The insane part of Mendoza’s story to me is that she is an accomplished athlete. For the love, she is a 4 time First Team All-American, two-time medal winning olympian, and a retired pro all-star outfielder. What more do you want from someone when it comes to experience? Like, what do you think she DOESN’T know? So that brings us to the root of the issue, right? What is menacing to, mainly, men about a women doing something awesome in male dominated industry. We should embrace these times, it’s a great thing for young girls and women to see. To know, hey, I can do that, too.
- If you go after Doris Burke on Twitter, I will fight you. She’s a goddamn American treasure and a huge influence for myself and many other women in broadcasting and sports broadcasting.
Not to mention, she’s damn good at her job!
DON’T BE AN INTERNET BULLY LIKE THESE GUYS:
- POF screenshot “hey bro wrong gender in the search, figure I’d let ya know.”
I don’t understand why any comment like this is even necessary.
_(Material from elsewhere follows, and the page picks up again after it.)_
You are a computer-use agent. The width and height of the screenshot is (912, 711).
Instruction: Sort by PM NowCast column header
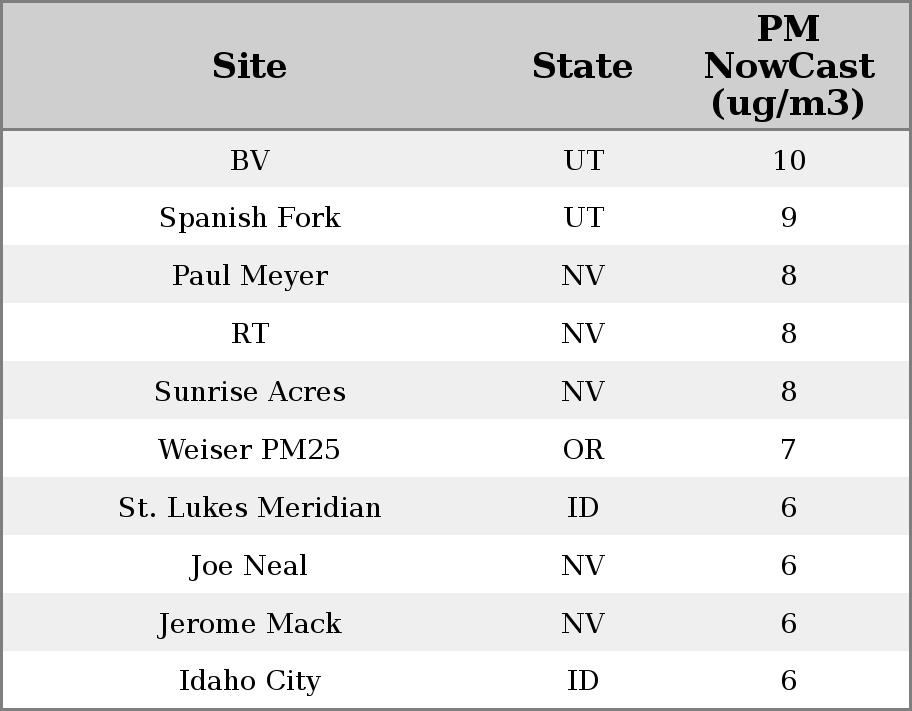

- “Instagram sluts, they post half naked pictures for a fucking like… they believe they are models, but in reality they are no one, who the fuck will wanna start a family with those cunts? Yes maybe a fat grandpa. No goals no morals.”
Comments like this come off as mansplaining to me. Like, what is the goal of a comment like this other than to preach to people what your beliefs are OR, bigger picture, telling people, women specifically in this case, what they are and are not allowed to do with their bodies. A trigger if you will, because this person obviously had an attraction, and he is incapable of controlling himself. That’s what people say in those instances, I feel like.
- “Just an opinion, not negative, simple question. Why look like a boy when you’re a woman?”
Just fucking be nice to each other. It’s free and it will make your day a whole lot less shitty. Don’t believe me? Give a stranger a compliment today and see what happens.
If something is honestly making you uncomfortable, try taking a deeper look at yourself. I get that keyboard warriors are inevitable, and I don’t know why or how we extinguish that, other than social media reform, which is an entirely different conversation.
To that end, and back to taking a deeper look at yourself, ask yourself why you’re having a reaction to whatever you’re looking at. Actually sit with that. Why do you feel compelled to say anything at all? And how would you feel if the roles were reversed and someone was saying the same things to you. If it would make your skin crawl, make you uncomfortable, make you angry or make you feel anything other than positivity, keep it to your damn self.